§ **The data**
----

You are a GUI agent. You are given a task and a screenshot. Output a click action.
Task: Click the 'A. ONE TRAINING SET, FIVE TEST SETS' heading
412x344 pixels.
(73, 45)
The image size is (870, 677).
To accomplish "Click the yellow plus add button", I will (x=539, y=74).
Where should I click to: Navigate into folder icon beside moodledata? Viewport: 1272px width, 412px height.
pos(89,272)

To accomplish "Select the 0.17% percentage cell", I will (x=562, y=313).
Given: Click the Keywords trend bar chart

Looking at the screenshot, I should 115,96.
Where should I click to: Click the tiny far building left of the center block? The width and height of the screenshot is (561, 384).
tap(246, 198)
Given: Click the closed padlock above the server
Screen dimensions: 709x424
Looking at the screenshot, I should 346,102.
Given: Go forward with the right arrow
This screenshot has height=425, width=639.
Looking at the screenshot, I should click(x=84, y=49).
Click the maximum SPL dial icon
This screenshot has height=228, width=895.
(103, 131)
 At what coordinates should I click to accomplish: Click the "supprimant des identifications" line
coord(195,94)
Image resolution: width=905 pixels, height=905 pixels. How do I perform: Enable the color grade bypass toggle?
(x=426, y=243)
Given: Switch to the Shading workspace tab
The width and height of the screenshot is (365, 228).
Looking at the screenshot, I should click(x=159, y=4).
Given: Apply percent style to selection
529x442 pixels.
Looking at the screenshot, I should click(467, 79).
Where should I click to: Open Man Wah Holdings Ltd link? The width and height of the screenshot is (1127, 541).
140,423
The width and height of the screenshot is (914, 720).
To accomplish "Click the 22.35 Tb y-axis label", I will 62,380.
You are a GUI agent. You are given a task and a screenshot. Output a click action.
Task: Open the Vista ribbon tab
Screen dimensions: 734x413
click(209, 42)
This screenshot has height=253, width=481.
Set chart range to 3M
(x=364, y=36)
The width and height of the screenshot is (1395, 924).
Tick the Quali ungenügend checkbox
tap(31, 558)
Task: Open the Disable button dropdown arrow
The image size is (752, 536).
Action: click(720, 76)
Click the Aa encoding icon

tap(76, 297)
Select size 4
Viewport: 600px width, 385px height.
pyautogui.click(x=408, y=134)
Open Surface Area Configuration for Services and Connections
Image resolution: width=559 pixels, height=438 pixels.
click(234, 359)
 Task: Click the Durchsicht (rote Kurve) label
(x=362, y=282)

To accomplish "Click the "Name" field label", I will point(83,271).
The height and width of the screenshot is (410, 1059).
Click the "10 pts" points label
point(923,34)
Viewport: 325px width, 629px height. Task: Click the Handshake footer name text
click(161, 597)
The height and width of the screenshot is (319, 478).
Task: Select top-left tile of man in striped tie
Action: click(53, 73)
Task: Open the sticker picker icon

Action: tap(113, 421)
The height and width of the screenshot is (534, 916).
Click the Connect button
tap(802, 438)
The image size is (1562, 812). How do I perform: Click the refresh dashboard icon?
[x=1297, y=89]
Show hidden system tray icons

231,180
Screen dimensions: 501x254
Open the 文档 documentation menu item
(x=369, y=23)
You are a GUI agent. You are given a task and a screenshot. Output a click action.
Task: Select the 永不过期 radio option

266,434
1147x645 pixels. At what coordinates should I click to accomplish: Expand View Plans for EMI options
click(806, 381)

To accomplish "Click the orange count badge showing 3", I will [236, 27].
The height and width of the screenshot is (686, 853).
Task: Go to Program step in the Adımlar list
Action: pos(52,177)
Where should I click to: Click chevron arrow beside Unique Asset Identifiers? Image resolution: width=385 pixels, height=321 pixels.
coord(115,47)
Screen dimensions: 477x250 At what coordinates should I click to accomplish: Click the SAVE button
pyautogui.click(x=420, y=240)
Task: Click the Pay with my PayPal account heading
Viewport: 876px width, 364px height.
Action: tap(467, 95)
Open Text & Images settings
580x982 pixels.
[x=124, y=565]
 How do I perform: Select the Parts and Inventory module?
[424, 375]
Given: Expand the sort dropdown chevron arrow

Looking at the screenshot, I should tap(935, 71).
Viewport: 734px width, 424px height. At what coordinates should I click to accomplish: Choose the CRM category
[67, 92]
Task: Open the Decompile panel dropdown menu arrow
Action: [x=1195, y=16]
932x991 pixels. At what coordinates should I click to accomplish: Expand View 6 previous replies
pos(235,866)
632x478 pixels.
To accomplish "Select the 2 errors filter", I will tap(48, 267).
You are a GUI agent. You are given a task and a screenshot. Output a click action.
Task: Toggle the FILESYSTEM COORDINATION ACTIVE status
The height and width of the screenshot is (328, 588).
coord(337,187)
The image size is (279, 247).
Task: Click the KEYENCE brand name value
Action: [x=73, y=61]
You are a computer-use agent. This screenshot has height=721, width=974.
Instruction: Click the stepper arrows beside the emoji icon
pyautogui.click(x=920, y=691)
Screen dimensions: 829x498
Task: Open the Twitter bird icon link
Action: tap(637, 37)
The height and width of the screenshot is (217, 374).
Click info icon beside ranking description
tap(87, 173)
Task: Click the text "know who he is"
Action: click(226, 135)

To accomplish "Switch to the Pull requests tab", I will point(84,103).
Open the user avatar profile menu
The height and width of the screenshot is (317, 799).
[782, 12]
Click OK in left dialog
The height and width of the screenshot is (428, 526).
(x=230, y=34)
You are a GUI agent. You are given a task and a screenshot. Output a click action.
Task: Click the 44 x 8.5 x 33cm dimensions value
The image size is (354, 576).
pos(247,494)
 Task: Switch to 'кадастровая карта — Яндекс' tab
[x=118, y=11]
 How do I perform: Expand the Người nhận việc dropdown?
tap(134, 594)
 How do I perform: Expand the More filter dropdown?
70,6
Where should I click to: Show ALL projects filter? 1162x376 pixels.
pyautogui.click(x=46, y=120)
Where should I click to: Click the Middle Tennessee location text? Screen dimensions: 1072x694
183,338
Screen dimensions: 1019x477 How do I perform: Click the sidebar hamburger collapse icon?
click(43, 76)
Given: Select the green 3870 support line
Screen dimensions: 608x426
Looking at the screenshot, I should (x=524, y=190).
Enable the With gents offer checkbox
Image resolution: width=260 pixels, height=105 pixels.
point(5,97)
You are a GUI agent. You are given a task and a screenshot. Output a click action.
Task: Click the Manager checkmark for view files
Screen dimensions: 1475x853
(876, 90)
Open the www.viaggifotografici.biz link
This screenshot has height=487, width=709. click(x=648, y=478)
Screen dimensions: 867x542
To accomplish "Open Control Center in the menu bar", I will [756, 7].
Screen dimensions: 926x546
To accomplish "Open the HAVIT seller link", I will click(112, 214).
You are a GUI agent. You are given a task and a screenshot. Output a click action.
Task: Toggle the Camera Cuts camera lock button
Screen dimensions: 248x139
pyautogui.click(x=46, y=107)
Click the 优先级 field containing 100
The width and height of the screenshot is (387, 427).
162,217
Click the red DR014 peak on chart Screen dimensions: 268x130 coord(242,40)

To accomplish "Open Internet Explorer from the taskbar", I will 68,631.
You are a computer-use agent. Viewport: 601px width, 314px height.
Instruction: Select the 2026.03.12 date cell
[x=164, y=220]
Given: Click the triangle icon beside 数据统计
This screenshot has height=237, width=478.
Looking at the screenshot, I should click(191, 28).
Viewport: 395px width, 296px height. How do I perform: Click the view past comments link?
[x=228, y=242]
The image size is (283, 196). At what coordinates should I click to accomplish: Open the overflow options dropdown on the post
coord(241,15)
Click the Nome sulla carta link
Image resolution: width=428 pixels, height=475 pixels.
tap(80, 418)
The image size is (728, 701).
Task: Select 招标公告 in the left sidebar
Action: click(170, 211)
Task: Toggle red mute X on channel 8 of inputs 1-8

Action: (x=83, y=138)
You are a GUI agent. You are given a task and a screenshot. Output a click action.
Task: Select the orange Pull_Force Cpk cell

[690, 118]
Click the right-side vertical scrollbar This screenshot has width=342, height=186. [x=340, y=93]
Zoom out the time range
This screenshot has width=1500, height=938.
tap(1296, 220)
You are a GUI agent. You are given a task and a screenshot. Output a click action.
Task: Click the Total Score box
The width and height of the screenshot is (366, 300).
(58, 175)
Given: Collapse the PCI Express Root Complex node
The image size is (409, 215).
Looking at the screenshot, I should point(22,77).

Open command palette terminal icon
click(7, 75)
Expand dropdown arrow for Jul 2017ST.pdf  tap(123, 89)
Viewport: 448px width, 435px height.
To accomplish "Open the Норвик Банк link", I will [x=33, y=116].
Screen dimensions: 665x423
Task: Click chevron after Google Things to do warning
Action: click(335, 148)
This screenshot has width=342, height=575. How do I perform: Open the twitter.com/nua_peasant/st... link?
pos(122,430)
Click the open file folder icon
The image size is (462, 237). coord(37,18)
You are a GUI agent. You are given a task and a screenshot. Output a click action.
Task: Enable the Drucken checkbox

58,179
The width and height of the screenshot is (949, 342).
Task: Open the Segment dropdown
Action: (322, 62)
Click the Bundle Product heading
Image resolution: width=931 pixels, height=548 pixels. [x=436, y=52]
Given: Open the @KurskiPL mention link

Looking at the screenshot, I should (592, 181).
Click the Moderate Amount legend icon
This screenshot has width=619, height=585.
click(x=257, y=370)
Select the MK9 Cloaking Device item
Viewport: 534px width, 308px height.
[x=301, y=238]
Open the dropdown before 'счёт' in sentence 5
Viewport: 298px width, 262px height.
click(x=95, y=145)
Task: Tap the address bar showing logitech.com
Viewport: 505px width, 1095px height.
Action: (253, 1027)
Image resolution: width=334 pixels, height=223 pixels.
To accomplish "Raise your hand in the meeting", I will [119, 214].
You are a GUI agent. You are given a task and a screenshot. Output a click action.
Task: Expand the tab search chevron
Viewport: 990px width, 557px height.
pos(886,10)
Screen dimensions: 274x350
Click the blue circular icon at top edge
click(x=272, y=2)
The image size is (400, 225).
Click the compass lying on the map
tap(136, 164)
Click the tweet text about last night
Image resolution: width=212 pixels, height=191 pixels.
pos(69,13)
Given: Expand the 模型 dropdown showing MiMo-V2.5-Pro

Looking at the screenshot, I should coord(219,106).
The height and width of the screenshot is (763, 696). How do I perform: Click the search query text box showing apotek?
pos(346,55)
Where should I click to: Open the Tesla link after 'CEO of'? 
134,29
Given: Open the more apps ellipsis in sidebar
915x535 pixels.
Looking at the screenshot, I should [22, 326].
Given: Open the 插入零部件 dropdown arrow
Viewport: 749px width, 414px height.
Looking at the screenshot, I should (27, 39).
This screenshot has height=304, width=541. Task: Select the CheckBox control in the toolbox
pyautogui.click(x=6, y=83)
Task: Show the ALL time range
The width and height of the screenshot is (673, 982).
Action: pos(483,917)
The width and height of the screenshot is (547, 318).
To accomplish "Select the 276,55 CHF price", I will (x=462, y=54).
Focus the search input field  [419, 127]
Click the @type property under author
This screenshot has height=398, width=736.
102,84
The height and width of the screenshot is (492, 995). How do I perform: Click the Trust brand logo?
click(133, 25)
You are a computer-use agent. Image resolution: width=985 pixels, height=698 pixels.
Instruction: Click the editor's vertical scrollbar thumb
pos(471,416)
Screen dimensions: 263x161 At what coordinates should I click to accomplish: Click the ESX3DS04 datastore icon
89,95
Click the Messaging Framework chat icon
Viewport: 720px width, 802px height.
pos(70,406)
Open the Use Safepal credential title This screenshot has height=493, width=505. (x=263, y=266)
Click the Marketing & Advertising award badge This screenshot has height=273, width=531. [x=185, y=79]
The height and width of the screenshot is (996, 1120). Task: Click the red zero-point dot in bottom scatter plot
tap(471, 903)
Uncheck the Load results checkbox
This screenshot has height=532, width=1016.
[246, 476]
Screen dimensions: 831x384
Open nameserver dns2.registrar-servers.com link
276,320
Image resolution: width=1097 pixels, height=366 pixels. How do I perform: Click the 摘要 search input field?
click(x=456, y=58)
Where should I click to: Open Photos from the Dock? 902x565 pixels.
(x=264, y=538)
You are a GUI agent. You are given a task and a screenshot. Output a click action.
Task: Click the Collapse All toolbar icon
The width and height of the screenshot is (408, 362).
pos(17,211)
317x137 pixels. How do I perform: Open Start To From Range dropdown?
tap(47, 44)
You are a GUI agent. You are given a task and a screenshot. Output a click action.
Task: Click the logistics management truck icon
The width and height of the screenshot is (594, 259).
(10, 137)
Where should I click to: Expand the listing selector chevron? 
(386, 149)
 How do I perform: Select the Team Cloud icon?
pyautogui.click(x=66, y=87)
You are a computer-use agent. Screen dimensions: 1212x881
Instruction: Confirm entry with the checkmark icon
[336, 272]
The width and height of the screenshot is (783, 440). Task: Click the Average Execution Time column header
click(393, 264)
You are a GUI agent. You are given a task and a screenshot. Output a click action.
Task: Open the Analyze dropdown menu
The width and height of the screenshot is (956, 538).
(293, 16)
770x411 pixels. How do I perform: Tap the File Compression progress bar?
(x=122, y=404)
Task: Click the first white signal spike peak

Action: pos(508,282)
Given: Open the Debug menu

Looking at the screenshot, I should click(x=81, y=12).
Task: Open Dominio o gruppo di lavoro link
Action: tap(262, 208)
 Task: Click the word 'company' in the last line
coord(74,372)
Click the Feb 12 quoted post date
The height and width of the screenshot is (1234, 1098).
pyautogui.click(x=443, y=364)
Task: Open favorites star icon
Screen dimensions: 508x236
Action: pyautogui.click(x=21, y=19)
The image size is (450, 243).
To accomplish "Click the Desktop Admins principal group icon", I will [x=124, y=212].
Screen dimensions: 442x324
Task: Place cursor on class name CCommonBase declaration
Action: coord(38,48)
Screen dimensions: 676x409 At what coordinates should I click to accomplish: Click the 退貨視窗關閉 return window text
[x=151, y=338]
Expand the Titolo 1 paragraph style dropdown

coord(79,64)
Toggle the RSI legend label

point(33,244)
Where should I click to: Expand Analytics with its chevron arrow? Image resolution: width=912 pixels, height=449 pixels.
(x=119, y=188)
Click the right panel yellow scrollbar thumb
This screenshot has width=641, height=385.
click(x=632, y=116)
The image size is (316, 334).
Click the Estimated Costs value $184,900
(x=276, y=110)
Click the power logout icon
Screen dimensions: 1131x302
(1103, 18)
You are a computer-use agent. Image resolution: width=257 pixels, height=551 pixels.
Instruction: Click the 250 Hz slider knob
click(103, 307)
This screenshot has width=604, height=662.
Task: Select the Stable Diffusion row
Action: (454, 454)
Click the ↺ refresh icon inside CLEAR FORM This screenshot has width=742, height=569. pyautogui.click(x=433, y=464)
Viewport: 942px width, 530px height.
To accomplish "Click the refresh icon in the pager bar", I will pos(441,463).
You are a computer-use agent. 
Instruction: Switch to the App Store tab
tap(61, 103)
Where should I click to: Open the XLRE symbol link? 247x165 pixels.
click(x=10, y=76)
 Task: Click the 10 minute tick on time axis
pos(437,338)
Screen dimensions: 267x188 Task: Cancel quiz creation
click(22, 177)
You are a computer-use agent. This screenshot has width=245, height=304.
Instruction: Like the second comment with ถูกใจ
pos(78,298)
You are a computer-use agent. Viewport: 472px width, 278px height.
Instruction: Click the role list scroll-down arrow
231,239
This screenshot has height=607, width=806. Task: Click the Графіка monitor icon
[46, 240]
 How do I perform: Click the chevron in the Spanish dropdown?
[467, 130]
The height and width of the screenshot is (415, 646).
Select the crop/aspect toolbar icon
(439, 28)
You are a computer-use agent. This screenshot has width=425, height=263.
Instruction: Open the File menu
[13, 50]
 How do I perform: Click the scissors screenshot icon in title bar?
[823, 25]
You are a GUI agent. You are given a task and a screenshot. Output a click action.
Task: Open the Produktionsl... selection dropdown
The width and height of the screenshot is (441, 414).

----

§ **What this task involves**
Report the tally of lines in the listing that carry the string "selection", and nothing else.

§ **Solution to this exercise**
2